Copy the following rows word for word, starting at the line containing "365x274 pixels." and ending at the line containing "This screenshot has width=714, height=453.".

**** EXTRACTED RECORDS ****

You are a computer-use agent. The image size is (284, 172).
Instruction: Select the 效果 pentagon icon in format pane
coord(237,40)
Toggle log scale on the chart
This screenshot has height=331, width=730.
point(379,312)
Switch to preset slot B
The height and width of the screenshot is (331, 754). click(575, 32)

****
**** EXTRACTED RECORDS ****

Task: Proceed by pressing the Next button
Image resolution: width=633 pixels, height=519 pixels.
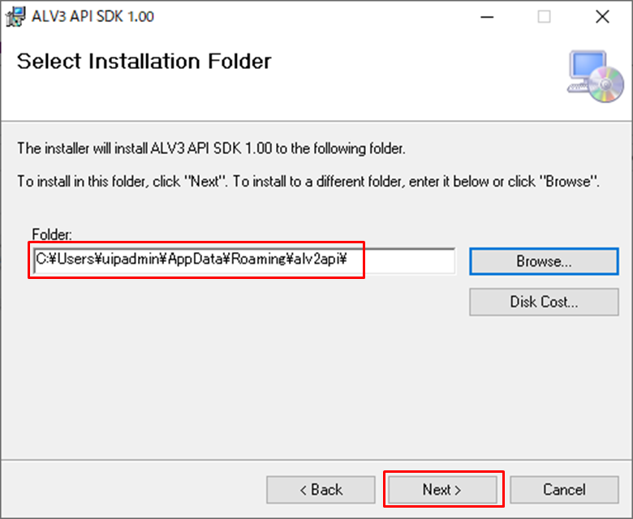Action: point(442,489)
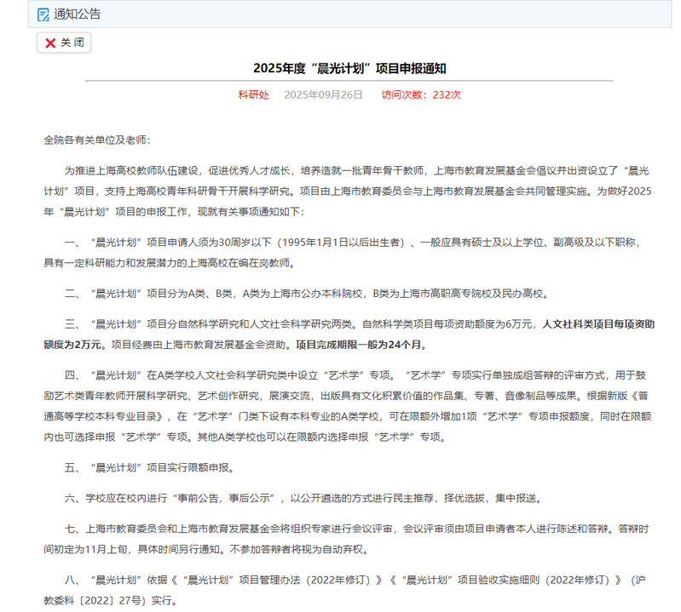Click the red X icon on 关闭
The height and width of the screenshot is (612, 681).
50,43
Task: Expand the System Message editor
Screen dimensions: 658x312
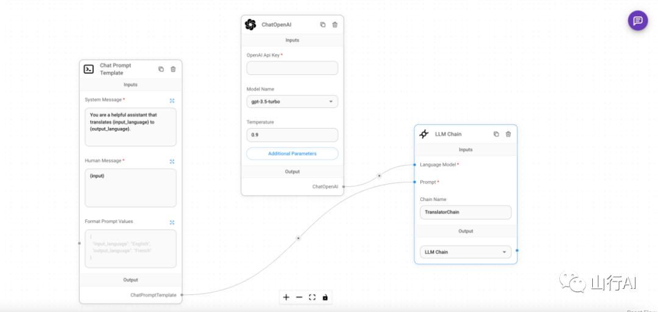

****
**** EXTRACTED RECORDS ****

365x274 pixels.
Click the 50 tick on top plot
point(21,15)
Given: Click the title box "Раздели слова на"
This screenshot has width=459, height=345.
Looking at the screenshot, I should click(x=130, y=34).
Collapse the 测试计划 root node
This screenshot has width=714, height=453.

****

# TASK OUTPUT
365x274 pixels.
Click the 50 tick on top plot
point(21,15)
Given: Click the title box "Раздели слова на"
This screenshot has width=459, height=345.
Looking at the screenshot, I should click(x=130, y=34).
Collapse the 测试计划 root node
This screenshot has width=714, height=453.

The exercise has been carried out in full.